11. November 2018, 20:53 Uhr

Engel, Kerzen und Geschenke

11. November 2018, 20:53 Uhr
Avatar_neutral
Von Corinna Weigelt
Seit der Eröffnung des Gebrauchtwaren-Ladens wird das Sortiment ausgebaut. (Fotos: cor)

Ob Engel, Adventskranz, Weihnachtskugeln oder leuchtende Dekoartikel – bei der ersten Advents- und Weihnachtsausstellung im Secondhand-Kaufhaus fanden zahlreiche weihnachtliche Artikel ihre Abnehmer. Zum ersten Mal veranstaltete der Verein »Interkulturelle Kompetenz und Integration« (IKI) einen Tag der offenen Tür mit Ausstellung. Gleich zwei Tage lang erhielten Besucher die Gelegenheit, das Angebot des Kaufhauses im ehemaligen Sportheim zu erkunden. Mit großer Resonanz. Schon vor der offiziellen Öffnung warteten Kunden vor der Tür darauf, dass es losgeht.

»Vom ersten Annahmetag Anfang Januar an haben wir zahlreiche wunderschöne, zum Teil sehr hochwertige Deko- und Gebrauchsgegenstände für Advent und Weihnachten geschenkt bekommen«, erklärt IKI-Vorsitzende Hedwig Rohde. »Wir waren selbst sehr überrascht über die Vielfalt – von phantasievollem Baumschmuck über Engel und Nikoläuse in allen Stilrichtungen, Kerzenleuchter, Adventskränze und Lichterketten bis hin zu künstlichen Weihnachtsbäumen.« 24 große Umzugskartons hat das IKI-Team seitdem eingelagert. So reifte die Idee, eine Advents- und Weihnachtsausstellung zu organisieren. Die wurde nun gleich an zwei Tagen bei Kaffee und Kuchen im geschmückten Saal umgesetzt. Parallel bot der zweitägige »Tag der offenen Tür« eine Möglichkeit, das komplette Angebot des Kaufhauses näher kennenzulernen.
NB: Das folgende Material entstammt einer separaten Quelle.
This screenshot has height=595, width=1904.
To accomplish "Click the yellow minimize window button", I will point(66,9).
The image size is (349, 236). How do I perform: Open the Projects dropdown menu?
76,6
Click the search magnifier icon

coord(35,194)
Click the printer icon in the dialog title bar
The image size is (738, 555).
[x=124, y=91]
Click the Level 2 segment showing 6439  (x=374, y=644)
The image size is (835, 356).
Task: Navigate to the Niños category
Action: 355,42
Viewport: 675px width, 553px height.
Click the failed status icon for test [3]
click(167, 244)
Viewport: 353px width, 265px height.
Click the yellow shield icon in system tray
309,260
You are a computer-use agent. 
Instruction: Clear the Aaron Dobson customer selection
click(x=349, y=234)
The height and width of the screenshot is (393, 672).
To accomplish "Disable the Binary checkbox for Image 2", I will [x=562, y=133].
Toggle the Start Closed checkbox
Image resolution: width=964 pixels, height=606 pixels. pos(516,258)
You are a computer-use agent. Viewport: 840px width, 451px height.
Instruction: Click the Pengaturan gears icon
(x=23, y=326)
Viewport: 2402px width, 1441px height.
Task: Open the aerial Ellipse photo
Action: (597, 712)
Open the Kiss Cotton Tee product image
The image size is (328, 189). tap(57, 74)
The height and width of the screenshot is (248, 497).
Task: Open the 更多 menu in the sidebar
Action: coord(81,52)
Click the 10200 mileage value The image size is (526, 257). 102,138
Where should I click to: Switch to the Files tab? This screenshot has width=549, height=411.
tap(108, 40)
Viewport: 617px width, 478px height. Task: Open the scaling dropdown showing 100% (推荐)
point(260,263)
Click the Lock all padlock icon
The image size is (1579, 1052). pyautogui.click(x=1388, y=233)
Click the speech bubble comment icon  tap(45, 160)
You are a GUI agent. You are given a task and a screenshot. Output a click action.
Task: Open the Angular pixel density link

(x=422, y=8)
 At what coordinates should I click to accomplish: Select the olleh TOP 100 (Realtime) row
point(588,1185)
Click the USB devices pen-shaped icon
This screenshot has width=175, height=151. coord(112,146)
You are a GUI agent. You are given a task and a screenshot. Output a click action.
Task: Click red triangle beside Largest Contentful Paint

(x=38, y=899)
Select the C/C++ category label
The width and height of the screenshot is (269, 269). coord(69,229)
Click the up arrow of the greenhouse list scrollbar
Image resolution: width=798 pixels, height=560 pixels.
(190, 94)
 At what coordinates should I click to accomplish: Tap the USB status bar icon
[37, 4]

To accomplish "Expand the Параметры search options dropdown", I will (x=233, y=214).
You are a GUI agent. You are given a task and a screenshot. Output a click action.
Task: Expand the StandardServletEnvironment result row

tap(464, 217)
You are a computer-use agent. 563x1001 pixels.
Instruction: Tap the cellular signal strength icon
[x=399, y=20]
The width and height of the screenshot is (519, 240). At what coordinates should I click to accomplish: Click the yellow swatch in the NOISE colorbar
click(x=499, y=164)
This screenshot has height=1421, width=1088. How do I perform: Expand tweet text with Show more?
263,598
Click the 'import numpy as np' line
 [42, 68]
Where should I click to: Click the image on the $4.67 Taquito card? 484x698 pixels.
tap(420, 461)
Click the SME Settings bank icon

Bald feiert das Secondhand-Kaufhaus seien ersten Geburtstag und hat sich bereits gut etabliert. Kunden kommen regelmäßig in die Räumlichkeiten des früheren Sportheims, um günstig Dinge zu erwerben, die sie für ihren eigenen Haushalt benötigen.

Das Prinzip ist einfach: Wer nicht mehr benötigten, aber voll funktionsfähigen Hausrat hat, kann diesen im Kaufhaus abgeben. Jeden Mittwoch erhält das IKI-Team Nachschub für das Sortiment und kann dieses regelmäßig erweitern. »Bis zu 25 Personen bringen mittwochs Dinge vorbei, die sie nicht mehr selbst benötigen«, sagt Rohde. Die ausschließlich ehrenamtlich tätige Kaufhaus-Mannschaft sortiert und räumt ein. Rund 35 Stunden investiere sie so jede Woche für das soziale und nachhaltige Projekt.

Samstags ist das Kaufhaus dann für Kunden geöffnet. Kaufen kann grundsätzlich jeder. Los geht es mit den erschwinglichen Preisen, ab zehn Cent. Wer etwas mehr bezahlen möchte, kann dies jedoch gerne tun. »Jeden Samstag kommen zwischen 30 und 70 Käufer«, sagt Rohde. Besonders gefragt seien Wasserkocher. »Davon können wir gar nicht genug haben«, ergänzt die zweite IKI-Vorsitzende Ute Groß.

Bürgermeister Klaus Kreß nutzte die Gelegenheit, um sich über die Entwicklung des Secondhand-Kaufhauses zu erkundigen. Der Rathauschef lobte die Ziele des IKI-Vereins im Sinne der Nachhaltigkeit in der Fair-Trade-Stadt Bad Nauheim. Gebrauchsfähige Gegenstände führe man dank des Konzepts einer Neunutzung zu. Darüber hinaus investiere man die Verkaufserlöse in weitere wertvolle Projekte wie die Sprachförderung. Rund 10 000 Euro würden dazu jährlich benötigt. Unterstützung erhalte der Verein auch durch Spenden, die natürlich auch weiterhin stets willkommen seien.